One of the strangest and quietest incidents in Qube’s short history was the disappearance of its first president, Lawrence Hilford. Hilford is a Yale graduate and a Harvard MBA who came to Warner about a year ago from Viacom International, where he was director and executive vice-president. Cablevision magazine reported that Warner approached Hilford a number of times before he finally decided to jump to Warner as head of Qube division. Hilford reportedly got along very well with those under him at Qube and was outwardly very enthusiastic about the whole project. But suddenly, just after Qube made its Dec. 1 debut, Hilford was gone.

Hilford’s absence, even to most Qube employees, was attributed to that most corporate reasons, “personal.” The loss of Qube’s president rated only two lines at the bottom of Citizen-Journal TV writer David Drake’s column, where even some of Qube’s minor achievement had in the past been trumpeted.

When contacted two months later in New York, Hilford was still looking for a new job and said only that he preferred not to comment on the situation. He added, “It’s a marvellous experiment and I hope it succeeds.”

Since that time Qube has been without a president, although Castell says, “I assume eventually we’ll have one.” Meanwhile Hauser, head of Warner’s entire cable division, is running the show from Columbus.

One area about which Hauser and others aren’t saying too much is Qube’s price tag. Originally, the estimated development cost released by Warner was $10 million. But many observers would agree with WCMH general manager Ben McKeel, who says, “That sounds a little low.” Dispatch TV writer Bud Wilkinson estimated that $14-25 million would be a little more like it. A figure of $12 million has also appeared. But now, about as specific as any Qube official would get is, “Let’s just say it’s in eight figures.”

Qube has also not released the cost of the “Qubes,” which are made by Pioneer Electronics, a Japanese firm in which Warner Communications owns over 250,000 shares. James L. Fischer, Qube’s manager of special projects, says only that for legal purposes, such as destruction or theft, the Qubes are valued at $250.

Another area where the only word has been mum is the specific ratings of shows and the number of subscribers Qube eventually hopes to have. The early projection—one that hasn’t been repeated lately— was up to 70,000 homes.

Up until Feb. 13, it looked like the number of subscribers was also going to remain a secret for some time. The reason, one employee explains, was that “it was so small it would have sounded ridiculous.” The more than 50 per cent conversion rate for existing Warner subscribers in just over two months, however, doesn’t sound ridiculous. It caused Qube to be linked with the word “success” in a number of newspaper headlines. And, by comparison, Coaxial has had its pay-per-view system for about four years and still has only about 5,000 subscribers.

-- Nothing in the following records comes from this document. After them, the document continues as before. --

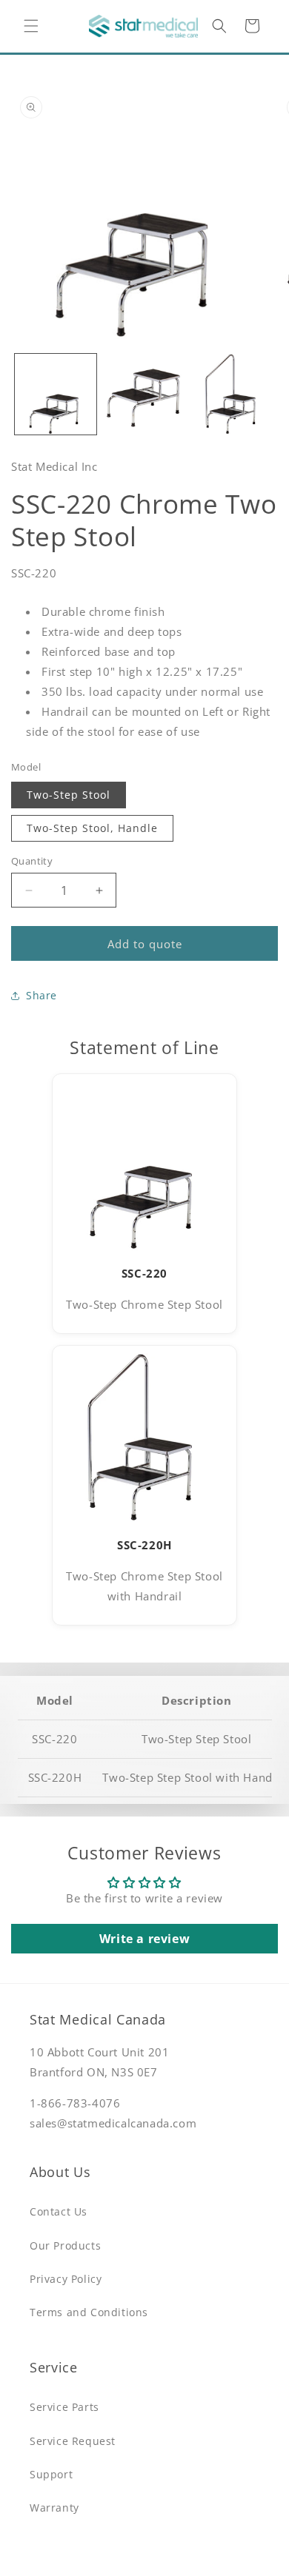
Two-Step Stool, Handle (92, 828)
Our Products (65, 2245)
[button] (31, 26)
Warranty (54, 2507)
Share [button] (41, 995)
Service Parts (64, 2407)
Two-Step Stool (68, 795)
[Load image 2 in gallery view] (144, 394)
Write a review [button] (144, 1939)
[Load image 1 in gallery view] (55, 394)
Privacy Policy (66, 2279)
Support (51, 2474)
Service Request (73, 2441)
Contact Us (58, 2211)
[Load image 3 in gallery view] (232, 394)
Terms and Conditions (89, 2312)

But selling Qube to those who didn’t have Warner Cable should be the real test. After all, those on Warner Cable are already paying two-thirds of the price for Qube. For that extra third, Qube offers a lot more. To convince its own subscribers, Warner also has the benefit of being able to demonstrate its news product for free on one of its channels. It won’t have that luxury when  trying to enlist entirely new subscribers. And Channel 4, for one, won’t be carrying any Qube commercials. McKeel considers Qube competition and says that permitting Qube to advertise “would not be in our best interest.”

But right now, it looks like Qube has chosen to sell itself to non-subscribers by telephone. It has begun to run help wanted ads for solicitors who work for about six months on wage plus commission.

Over at Qube, there’s not much talk of competition. Qube is an operation almost totally consumed with itself. And why not? It’s a time where ideas can suddenly become progress, programs can become entire stations and each additional service could be the start of a whole new century.